In 1884, a half dozen survivors of the famous “Greely party” were discovered alive after years marooned in the Arctic. Upon arriving at the Portsmouth Naval Shipyard to recuperate, General Adolphus Greely made a special trip to the Isles of Shoals to thank Celia Thaxter for a book of her poetry he had carried on his journey. “It tided over many a weary hour of our solitude,” Greely told her.

But the ripe years waned quickly. When her mentor, the Quaker poet and abolitionist John Greenleaf Whittier, passed away in 1892, she was among thousands of mourners who viewed his body as it lay in the parlor of his simple home in Amesbury, Massachusetts. Two years later, on August 26, 1894, Celia Thaxter said she was tired and went to bed early. She died the following morning at age fifty-nine. Two of her beloved Scandinavian girls named Mina and Nicolina Bernsten were with her at the end. According to her brother Oscar, Celia asked Mina to open the bedroom window in the morning. When Mina turned back to the bed, Celia’s “spirit was gone.” Her body lay in state on a bed of wildflowers in her parlor at Appledore. A few close friends and family carried her coffin to a low, rocky hill behind her cottage where her parents, Eliza and Thomas, were buried. Her friends then made a pilgrimage to Celia Thaxter’s favorite childhood places and the source of her poetry; they traveled in a small sailboat one day to the lighthouse on White Island, to the stone chapel on Star Island, and to the graves of the lost Spanish sailors on Smuttynose Island.

[Data provided]
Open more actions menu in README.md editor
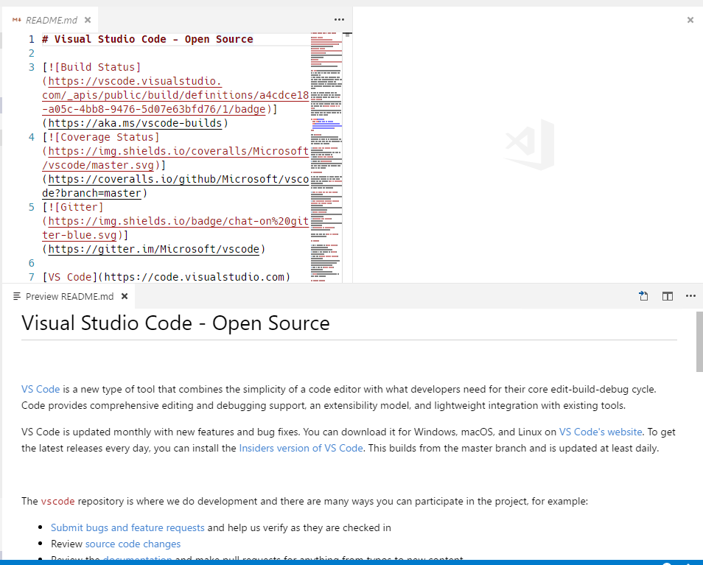This screenshot has height=565, width=703. pos(339,19)
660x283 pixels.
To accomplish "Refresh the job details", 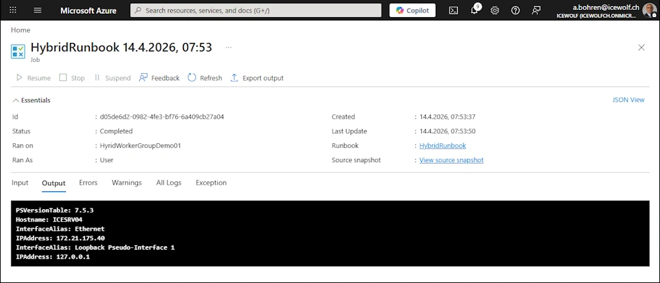I will pos(205,78).
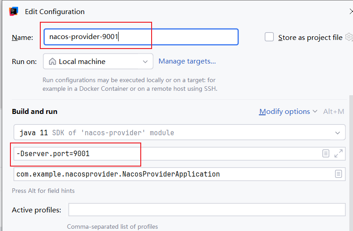Image resolution: width=353 pixels, height=231 pixels.
Task: Expand the java 11 SDK module dropdown
Action: [179, 133]
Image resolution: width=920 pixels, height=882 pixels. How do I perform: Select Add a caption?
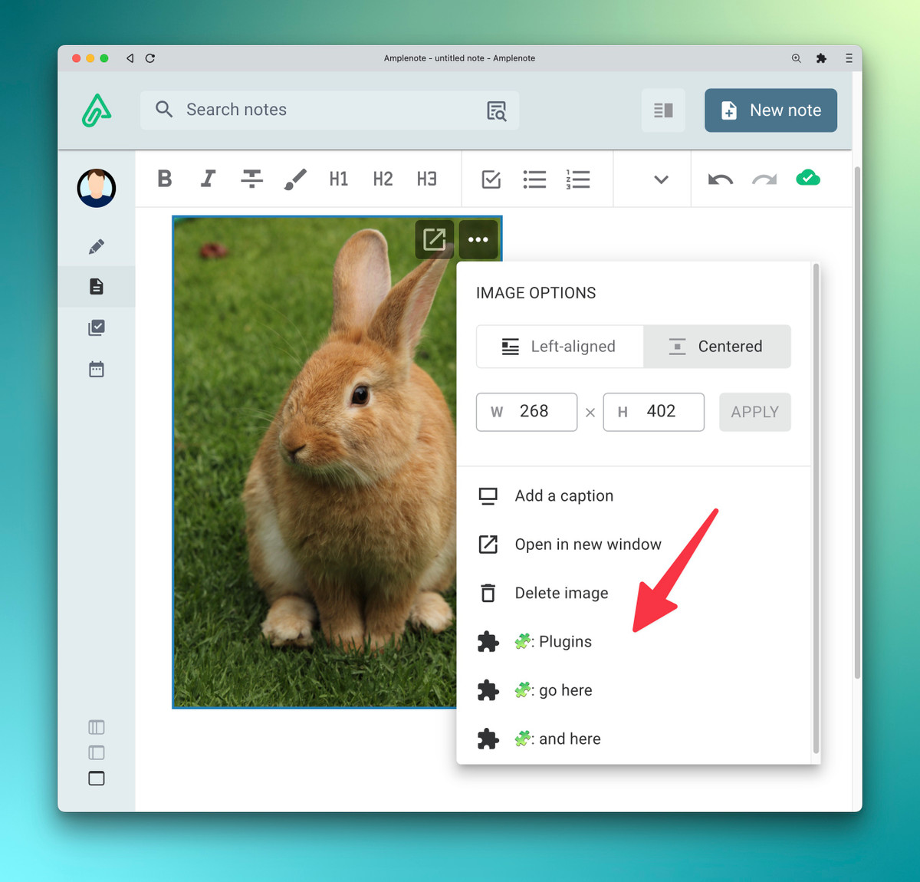564,496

[What to work on]
1 – In the passage about Celia Thaxter, why did General Adolphus Greely make a special trip to the Isles of Shoals?
2 – From the passage about Celia Thaxter, return the part starting with "In 1884, a half" and going on through "Greely told her.".
3 – Answer these from the passage about Celia Thaxter:
(a) In what year were the survivors of the Greely party discovered alive?
(b) Where did John Greenleaf Whittier's body lie for mourners to view?
(c) At what age did Celia Thaxter die?

[Solutions to the exercise]
1 – He went to thank Celia Thaxter for a book of her poetry that he had carried on his journey. He told her it "tided over many a weary hour of our solitude."

2 –
In 1884, a half dozen survivors of the famous “Greely party” were discovered alive after years marooned in the Arctic. Upon arriving at the Portsmouth Naval Shipyard to recuperate, General Adolphus Greely made a special trip to the Isles of Shoals to thank Celia Thaxter for a book of her poetry he had carried on his journey. “It tided over many a weary hour of our solitude,” Greely told her.

3 –
(a) 1884
(b) In the parlor of his simple home in Amesbury, Massachusetts
(c) Fifty-nine